Vectorize nested for loop Python

Question

I have a numpy array that I'm iterating through with:

import numpy
import math
array = numpy.array([[1, 1, 2, 8, 2, 2],
               [5, 5, 4, 1, 3, 2],
               [5, 5, 4, 1, 3, 2],
               [5, 5, 4, 1, 3, 2],
               [9, 5, 8, 8, 2, 2],
               [7, 3, 6, 6, 2, 2]])


Pixels = ['U','D','R','L','UL','DL','UR','DR']

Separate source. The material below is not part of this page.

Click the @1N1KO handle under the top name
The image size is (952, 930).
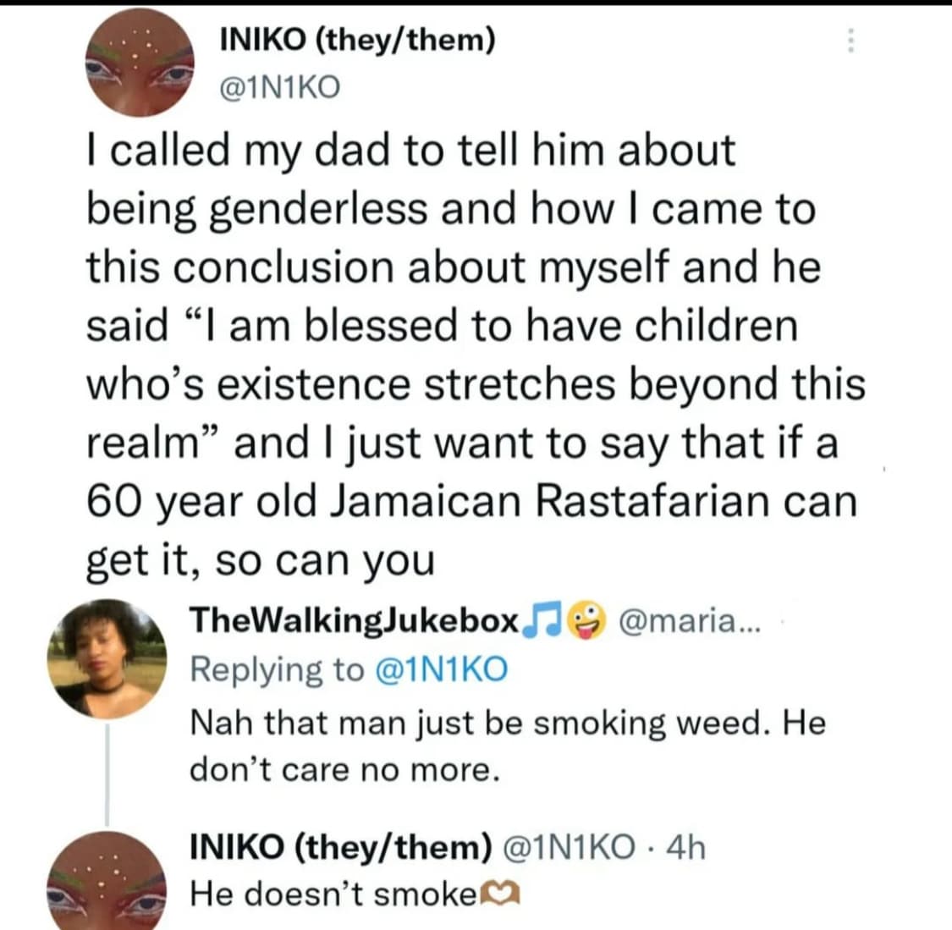pos(278,86)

for i in range (1,array.shape[0]-1):
    for j in range (1,array.shape[1]-1):


         list = []
         while len(list) < 2:
                iToMakeList = i
                jToMakeList = j

                if iToMakeList > array.shape[0]-1 or iToMakeList < 1 or jToMakeList> array.shape[0]-1 or jToMakeList < 1:

                    break

                PixelCoord = {
            'U' : (iToMakeList-1,jToMakeList),
            'D' : (iToMakeList+1,jToMakeList),
            'R' : (iToMakeList,jToMakeList+1),
            'L' : (iToMakeList,jToMakeList-1),
            'UL' : (iToMakeList-1,jToMakeList-1),
            'DL' : (iToMakeList+1,jToMakeList-1),
            'UR' : (iToMakeList-1,jToMakeList+1),
            'DR' : (iToMakeList+1,jToMakeList+1)
                }
                Value = {
            'U' : array[iToMakeList-1][jToMakeList],
            'D' : array[iToMakeList+1][jToMakeList],
            'R' : array[iToMakeList][jToMakeList+1],
            'L' : array[iToMakeList][jToMakeList-1],
            'UL' : array[iToMakeList-1][jToMakeList-1],
            'DL' : array[iToMakeList+1][jToMakeList-1],
            'UR' : array[iToMakeList-1][jToMakeList+1],
            'DR' : array[iToMakeList+1][jToMakeList+1]
                }


                candidates = []
                for pixel in Pixels:
                    candidates.append((Value[pixel],pixel))

                Lightest = max(candidates)


                list.append(PixelCoord[Lightest[1]])

                iToMakeList = PixelCoord[Lightest[1]][0]
                jToMakeList = PixelCoord[Lightest[1]][1]

I want to accelerate this process. It's very slow.

Assume that the output of this snippet is my final goal and the ONLY thing I want to do is accelerate this code.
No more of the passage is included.